They went on a hunt for a monster neither of them knew anything about, in a little walnut shell of a boat in December. Sam got dragged out of the boat and Dean killed himself trying to get him back. Well, he thought, well, no shame in dying while doing what you love.
Sam, someone had scratched into the wall by the mirror. Sam Sam Sam Sam. He touched his finger to the letters of his brother’s name. He must’ve left all the other messages, too, and forgot it.
“Hey Dean.”
Sam was hovering in the hallway, looking so goddamn sad, like somebody died. Oh wait. Dean smiled at him, thinking that he should share the joke. He already opened his mouth to say it and stopped. Sam still wore those wet clothes, and his hair had dried in ropes and was a real rat nest. His nose and the tips of his ears were red from the cold. Can’t have a red nose without a heartbeat.
“Are you not dead?”
Sam shrugged, like “sorry”. Dean was out of the bathroom in a split second. He grabbed Sam by the front of his coat, resisting the urge to shake, and pressed two fingers to his pulse. He looked for it for what felt like ages. There. Sam’s carotid bumped against his fingertips - once, again, again, and Dean was suddenly lightheaded.
Sam caught the side on his face with one hand, rubbed a thumb under Dean’s eye with Dean’s fingers still on his artery. He looked so sad, and Dean hated that, to be able to see this part of being gone. Sam leaned forward and pressed a kiss against Dean’s mouth, just a soft touch of lips that felt feverish hot with the living blood flowing through his veins.
Dean smacked him on the shoulder.
“Ow! Goddammit, Dean, what was that for?”
“No goodbye kisses, you fucking necrophiliac.” Sam smacked him right back. They were back on track. “Where did you go? I thought the sea monster got you.”
“You flickered out again, like earlier in the sick bay. I went looking for you. I ran into the captain on the second deck just now - he told me you were back up here.”
“Okay.” Dean still felt a little lightheaded with relief, a little unsteady on his feet.
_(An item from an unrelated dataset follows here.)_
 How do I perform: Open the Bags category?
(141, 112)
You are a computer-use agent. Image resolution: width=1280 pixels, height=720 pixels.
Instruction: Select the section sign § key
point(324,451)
Or maybe it was the lack of heartbeat catching up to him. He sat down with his back to the wall, and Sam followed. It was good like this, just to sit there and not think of what came next.
Nevertheless, there was the whole question of next. He glanced down at his watch out of habit and froze for a moment. Would it even show the right time? Or would it, like in dreams, show the time he was dreading? But the second hand was making its way around the face, like usual. It was ten minutes past three - less than five hours until the sunrise.
And Sam was with him. Dean smacked him on the shoulder again, got smacked back.
“Cut it out.”
“What are you doing on this ship, Sam?”
“You’re here, asshole.” He said it like it was the most obvious thing in the world. Which, Dean supposed, it was. He would’ve done the exact same thing.
Last time they were on a hunt all the way on the Washington coast, Sam deliberately provoked a ghost to get dragged under a shipwreck with Dean, not knowing if they’d be able to get out. They got out - to get trapped on another shipwreck a few months later.
“I’m getting you out,” Sam said.
“You’re not. You’re going back to the shore.”
“No, Dean. I know where your body is. I’m going to get you back in there.”
The dizzy feeling was back and with it the dull pain in his chest. Dean put his head down between his knees and took a few deep breaths, slowly. He thought, I know why Leigh smokes so much here. This place was so goddamn cold. Leigh rolled up the sleeves of his uniform shirt and claimed it was hot but Dean saw the way he cupped the lighter, the way he kept his hands in his pockets and hunched his shoulder and drew in the smoke with a little ecstatic roll of his eyes. Dean saw it all now once again and understood it. The cold was freezing up the muscles in his hands, making them ache. It was seeping through his chest, reaching for his heart again.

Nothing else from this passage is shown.